SDC File Editor GUI Constraint Entry
Slide Text
SDC File Editor GUI Constraint Entry
Construct an SDC file using Timing Analyzer graphical constraint creation tools
Constraint inserted at cursor location
Transcript
As mentioned you can use the timing analyzer graphical constraint creation tools to easily create SDC constraints. When you select a type of constraint to create from the insert constraints submenu from the SDC file editors edit menu as shown here you are presented with a dialog box that includes text fields and options for creating the constraint. As you set or change constraint options the SDC command field updates on the fly to display what the final constraint will look like. When you click the insert button the constraint is entered into the data SDC file at the cursor location. Since the constraint is entered exactly at the cursor location remember to place your cursor directly before accessing one of the dialog boxes for the constraint entry. The GUI does not add carriage returns at the end of newly created constraints so we need to add the and place a cursor correctly to avoid syntax errors.
SDC Templates
Slide Text
SDC Templates
Quickly add customized constraint templates
Preview window: edit before inserting & save as user template
Transcript
Instead of manually creating SDC constraints one by one from scratch you can use SDC templates to quickly create a complete .sdc file for your design. Clicking the Insert Template
toolbar button or selecting the command from the Edit menu opens the dialog box shown here. On the left are a number of categories of templates. Since the text editor is used to create other types of files besides SDC you'll see categories for a number of different template types. Expanding the Time Quest category displays the templates shown here.
Templates are available for creating everything from individual constraints to complete .sdc files for many typical designs. To use a template select it from the list on the left. The template appears in the preview window on the right. The template can be edited and customized here. When ready, click insert to insert the template into your .sdc file at the cursor location or click Save to save the customized template as a saved user template. Saved user templates can be accessed for use with the other designs from the user category
of the Time Quest templates.
Complete design templates are listed in the SDC cookbook subcategory. The SDC cookbook is an online PDF document that provides examples of SDC files for completely constraining a number of typical designs. To learn more about the SDC cookbook click the link for it [here] or visit the timing analyzer online resource center.
Valuable info ^^^^^
Using Timing Analyzer
Slide Text
Timing Analyzer
Using Timing Analyzer
Transcript
Now that you're familiar with the Timing Analyzer interface let's look at the steps involved in actually using the tool.

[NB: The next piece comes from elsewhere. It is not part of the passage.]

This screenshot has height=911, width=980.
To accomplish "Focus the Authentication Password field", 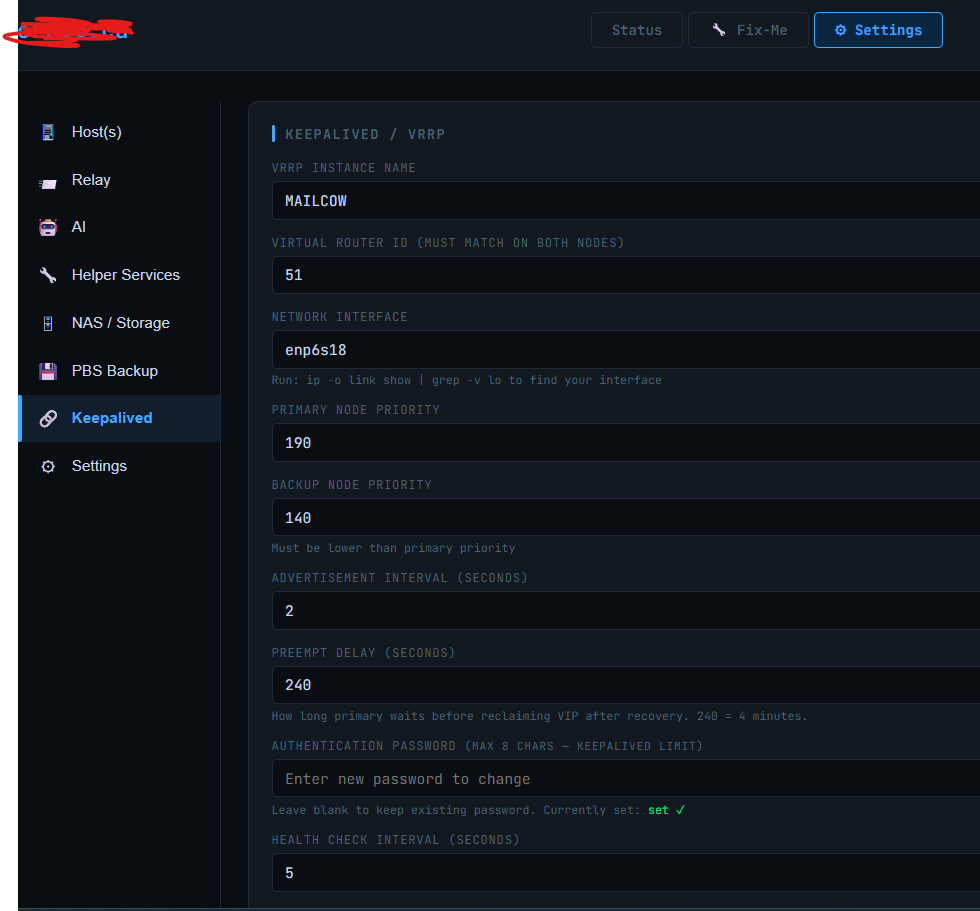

Basic Steps for Using Timing Analyzer
Slide Text
Basic Steps for Using Timing Analyzer
1. Generate timing netlist
2. Enter SDC constraints
Create and/or read in SDC file (recommended method) or Constrain design directly in console
3. Update timing netlist
4. Generate timing reports
5. Save timing constraints (option)
Transcript
Every time you use timing analyzer you'll follow the steps listed here. First you'll generate an SDC timing netlist. Constraints cannot be read in or created without it. Next you'll either
read in or edit an existing SDC file or constrain the design directly in the console. You'll then
update the timing netlist based on the entered constraints and generate timing reports to verify whether your design will meet your timing requirements. Finally you'll have the option to write out your constraints into a separate SDC file.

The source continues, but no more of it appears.